En 1966, la World Science Fiction Convention a voulu décerner un prix Hugo spécial pour récompenser la « meilleure série de science-fictionou de fantasy de tous les temps ». Ce prix, qui n’a été remis qu’à cette seule occasion, a couronné la série Fondation, alors que beaucoup de gens à l’époque, y compris Asimov, prédisaient une victoire du Seigneur des anneaux de J. R. R. Tolkien.
Cette reconnaissance n’a pas seulement une valeur anecdotique. Elle suggère l’importance de la saga galactique d’Asimov, qui ne comptait alors que trois volumes (le cycle achevé en comporterait cinq). L’emporter sur Tolkien n’est pas une consécration banale. Encore en 2004, quand la chaîne de télévision allemande ZDF a lancé une grande enquête, « Unsere Besten – Das große Lesen », pour déterminer quel était le livre préféré des Allemands, toutes catégories confondues, Le seigneur des anneaux a fini premier, devançant la Bible (deuxième rang) et Les piliers de la terre (troisième rang) de Ken Follett. Avec Fondation, Asimov s’est imposé comme « Grand Maître » de la science-fiction, un titre que lui a d’ailleurs attribué officiellement la Science Fiction and Fantasy Writers of America en 1987. À titre indicatif, Robert A. Heinlein, Arthur C. Clarke, Ray Bradbury et Ursula K. Le Guin ont eux aussi eu droit à cet insigne honneur. Pratiquement tous les adeptes de SF tiennent Le cycle de Fondation pour une œuvre-socle, à l’instar du cycle Dune de Frank Herbert. Vingt ans après la disparition de son auteur et soixante-dix ans après la publication d’une première histoire intitulée « Fondation » dans le magazine Astounding Science Fiction, la fresque intersidérale d’Asimov n’a rien perdu de son attrait. Élaboré en plus de quarante ans, Le cycle de Fondation représente un modèle d’expansion d’un univers imaginaire. Les données initiales, imaginées dès le début des années 1940, n’ont cessé de se complexifier sous la plume d’Asimov.
Dans une galaxie loin de chez nous
Aux yeux des personnages composant l’univers de Fondation, notre époque se perd dans les dédales de la préhistoire et le souvenir de la Terre, planète des origines, s’est presque entièrement effacé au sein de la galaxie. Cette dernière est peuplée d’un milliard de milliards d’êtres humains. La navigation dans l’hyperespace est pratiquée depuis une vingtaine de millénaires.
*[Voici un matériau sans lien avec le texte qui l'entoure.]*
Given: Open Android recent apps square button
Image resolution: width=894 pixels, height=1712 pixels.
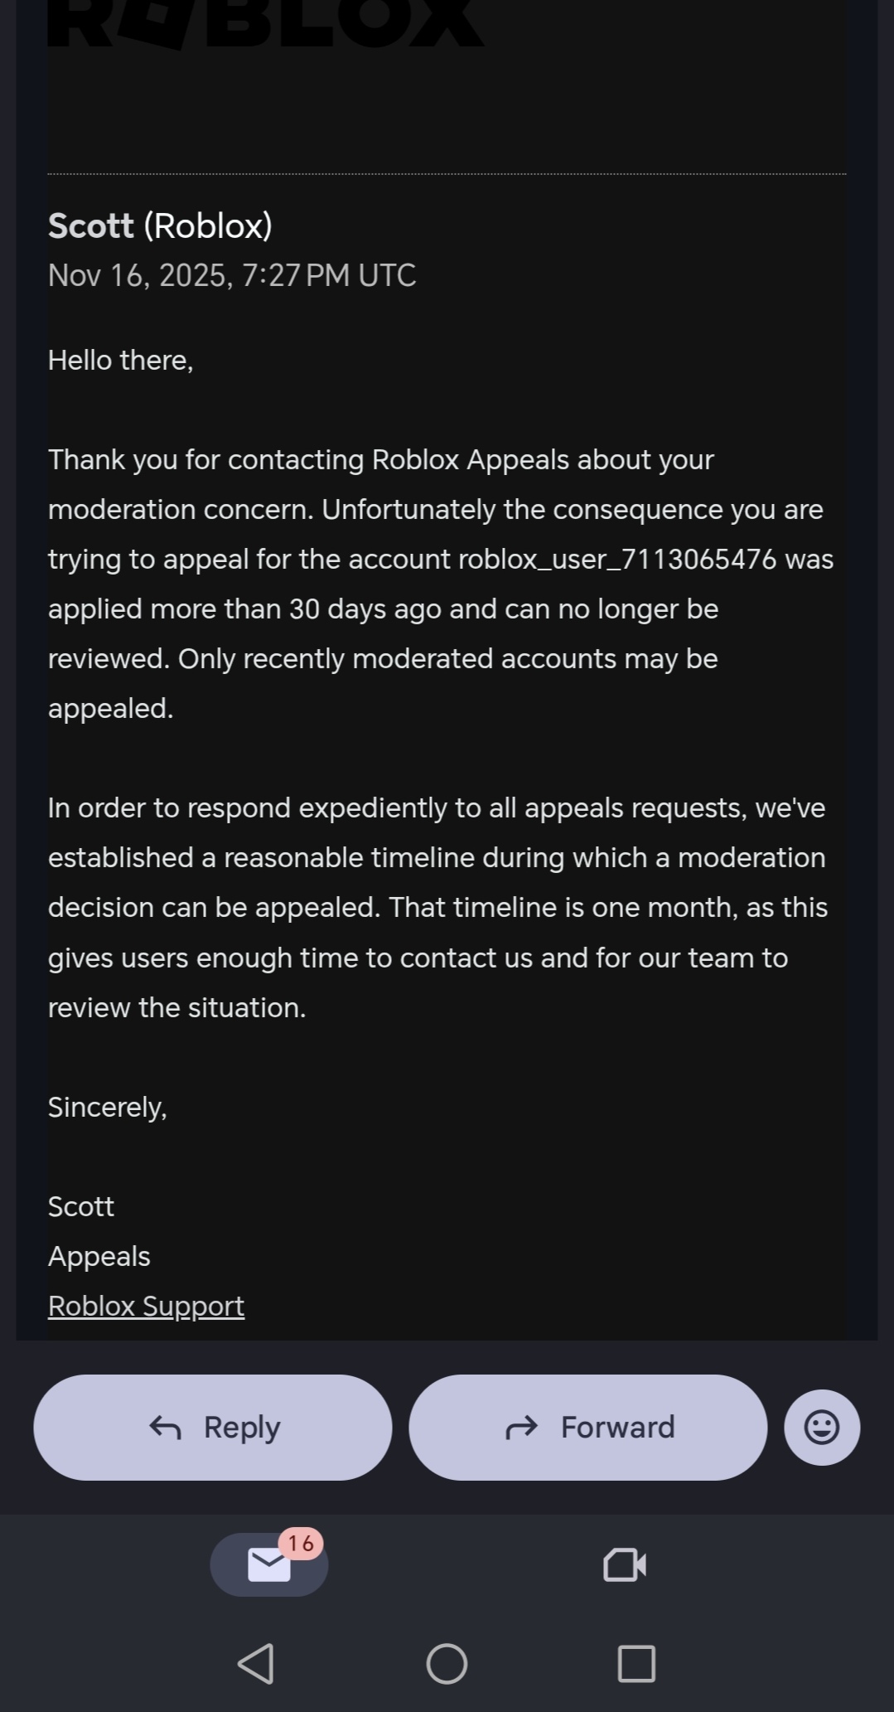Looking at the screenshot, I should [636, 1663].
C’est grâce à elle que la galaxie a pu être colonisée à aussi vaste échelle. On ne dénombre pas moins de sept millions de planètes habitées dans la Fédération de la Fondation. Approché de la sorte, le cycle d’Asimov a de quoi donner le vertige cosmique, une sensation qui n’a toutefois rien de désagréable, au contraire.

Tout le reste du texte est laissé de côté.